◆ **What is required**
Which lines hold the word "share"? Copy each of them from the material.
Start of Material to process
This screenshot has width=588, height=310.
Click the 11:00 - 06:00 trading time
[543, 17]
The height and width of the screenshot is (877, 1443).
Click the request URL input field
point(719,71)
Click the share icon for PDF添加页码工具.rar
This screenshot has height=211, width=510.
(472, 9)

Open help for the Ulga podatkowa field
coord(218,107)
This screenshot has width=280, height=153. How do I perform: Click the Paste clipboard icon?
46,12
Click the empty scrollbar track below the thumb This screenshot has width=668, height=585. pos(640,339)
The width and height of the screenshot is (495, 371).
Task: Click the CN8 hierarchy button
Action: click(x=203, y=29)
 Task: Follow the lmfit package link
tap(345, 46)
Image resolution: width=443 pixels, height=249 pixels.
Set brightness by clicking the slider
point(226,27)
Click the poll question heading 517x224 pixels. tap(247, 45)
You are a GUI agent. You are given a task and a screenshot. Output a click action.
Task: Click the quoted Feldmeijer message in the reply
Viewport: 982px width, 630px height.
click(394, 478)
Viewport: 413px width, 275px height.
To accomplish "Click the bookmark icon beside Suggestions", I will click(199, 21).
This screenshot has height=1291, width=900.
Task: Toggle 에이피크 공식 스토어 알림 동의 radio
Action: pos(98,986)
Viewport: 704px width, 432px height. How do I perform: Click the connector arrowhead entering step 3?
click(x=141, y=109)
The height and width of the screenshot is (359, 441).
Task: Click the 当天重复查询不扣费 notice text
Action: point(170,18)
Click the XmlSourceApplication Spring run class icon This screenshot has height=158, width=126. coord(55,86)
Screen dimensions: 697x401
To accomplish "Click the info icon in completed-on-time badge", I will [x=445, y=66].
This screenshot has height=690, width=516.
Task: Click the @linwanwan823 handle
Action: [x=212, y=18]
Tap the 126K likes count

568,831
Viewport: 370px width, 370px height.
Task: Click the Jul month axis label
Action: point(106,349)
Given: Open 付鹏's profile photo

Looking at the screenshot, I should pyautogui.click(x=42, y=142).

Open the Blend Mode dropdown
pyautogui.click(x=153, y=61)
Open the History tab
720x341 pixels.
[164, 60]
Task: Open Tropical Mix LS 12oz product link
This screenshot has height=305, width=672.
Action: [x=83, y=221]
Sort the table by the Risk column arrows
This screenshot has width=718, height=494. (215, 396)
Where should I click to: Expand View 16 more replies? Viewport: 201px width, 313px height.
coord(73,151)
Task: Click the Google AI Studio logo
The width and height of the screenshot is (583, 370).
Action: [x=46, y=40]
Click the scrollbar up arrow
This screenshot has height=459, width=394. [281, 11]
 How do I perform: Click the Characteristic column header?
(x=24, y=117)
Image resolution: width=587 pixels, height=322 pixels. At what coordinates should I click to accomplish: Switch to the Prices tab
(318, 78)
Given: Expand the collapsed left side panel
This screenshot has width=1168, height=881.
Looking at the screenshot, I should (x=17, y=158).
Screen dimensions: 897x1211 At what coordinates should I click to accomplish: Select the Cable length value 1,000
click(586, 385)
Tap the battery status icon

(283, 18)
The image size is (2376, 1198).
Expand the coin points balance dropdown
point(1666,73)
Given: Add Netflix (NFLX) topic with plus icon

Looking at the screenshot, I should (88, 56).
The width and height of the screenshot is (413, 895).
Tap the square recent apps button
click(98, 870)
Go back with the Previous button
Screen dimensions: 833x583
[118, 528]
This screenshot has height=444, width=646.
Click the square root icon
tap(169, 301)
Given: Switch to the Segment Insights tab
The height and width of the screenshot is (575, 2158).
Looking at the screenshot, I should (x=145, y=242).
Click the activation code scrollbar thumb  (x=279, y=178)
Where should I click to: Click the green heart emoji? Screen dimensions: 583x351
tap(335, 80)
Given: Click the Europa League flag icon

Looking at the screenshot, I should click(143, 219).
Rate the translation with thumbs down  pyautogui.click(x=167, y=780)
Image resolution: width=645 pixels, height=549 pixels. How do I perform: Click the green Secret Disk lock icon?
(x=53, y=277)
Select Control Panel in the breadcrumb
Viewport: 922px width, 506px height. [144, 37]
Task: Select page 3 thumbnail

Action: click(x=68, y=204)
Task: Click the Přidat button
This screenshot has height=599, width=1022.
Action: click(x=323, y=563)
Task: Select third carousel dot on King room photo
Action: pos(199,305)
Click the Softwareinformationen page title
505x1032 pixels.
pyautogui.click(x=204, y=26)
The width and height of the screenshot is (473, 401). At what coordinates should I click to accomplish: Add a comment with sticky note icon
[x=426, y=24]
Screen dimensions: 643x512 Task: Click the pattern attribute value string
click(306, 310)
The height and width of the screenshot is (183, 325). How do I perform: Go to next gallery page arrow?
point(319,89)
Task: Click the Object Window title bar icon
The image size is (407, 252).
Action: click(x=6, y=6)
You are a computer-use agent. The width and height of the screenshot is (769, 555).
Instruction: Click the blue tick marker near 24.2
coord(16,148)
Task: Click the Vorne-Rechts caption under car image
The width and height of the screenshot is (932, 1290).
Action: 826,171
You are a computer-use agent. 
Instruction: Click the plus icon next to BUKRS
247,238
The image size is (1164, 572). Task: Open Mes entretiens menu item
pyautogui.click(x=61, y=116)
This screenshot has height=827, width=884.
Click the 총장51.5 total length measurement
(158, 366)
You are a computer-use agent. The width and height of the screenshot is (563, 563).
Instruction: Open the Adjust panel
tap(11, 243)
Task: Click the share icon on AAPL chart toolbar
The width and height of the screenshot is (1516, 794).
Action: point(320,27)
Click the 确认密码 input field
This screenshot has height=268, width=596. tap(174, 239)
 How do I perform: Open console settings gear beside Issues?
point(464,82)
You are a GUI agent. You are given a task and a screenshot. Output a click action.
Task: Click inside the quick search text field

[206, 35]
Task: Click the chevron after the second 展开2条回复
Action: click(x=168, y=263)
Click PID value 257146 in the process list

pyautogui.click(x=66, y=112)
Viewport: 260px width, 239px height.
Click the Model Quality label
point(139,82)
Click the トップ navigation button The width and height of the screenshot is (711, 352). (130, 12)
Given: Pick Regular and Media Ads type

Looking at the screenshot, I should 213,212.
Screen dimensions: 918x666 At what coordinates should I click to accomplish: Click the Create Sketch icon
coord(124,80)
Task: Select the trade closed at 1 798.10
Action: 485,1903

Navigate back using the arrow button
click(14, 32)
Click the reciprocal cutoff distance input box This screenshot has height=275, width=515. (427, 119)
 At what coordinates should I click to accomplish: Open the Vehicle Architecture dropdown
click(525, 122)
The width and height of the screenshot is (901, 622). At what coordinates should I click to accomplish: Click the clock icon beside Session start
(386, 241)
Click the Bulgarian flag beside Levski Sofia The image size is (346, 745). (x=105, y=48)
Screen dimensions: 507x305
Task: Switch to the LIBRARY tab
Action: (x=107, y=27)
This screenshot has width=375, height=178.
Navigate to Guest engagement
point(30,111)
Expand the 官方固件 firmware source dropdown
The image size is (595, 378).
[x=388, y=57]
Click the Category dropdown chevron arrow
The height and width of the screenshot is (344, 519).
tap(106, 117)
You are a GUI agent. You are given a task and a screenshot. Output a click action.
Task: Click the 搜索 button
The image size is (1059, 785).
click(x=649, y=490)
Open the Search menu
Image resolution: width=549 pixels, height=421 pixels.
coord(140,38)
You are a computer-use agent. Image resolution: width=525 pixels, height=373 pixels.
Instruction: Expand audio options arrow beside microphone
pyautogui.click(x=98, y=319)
End of Material to process
◆ **Written solution**
Click the share icon for PDF添加页码工具.rar
Task: Click the share icon on AAPL chart toolbar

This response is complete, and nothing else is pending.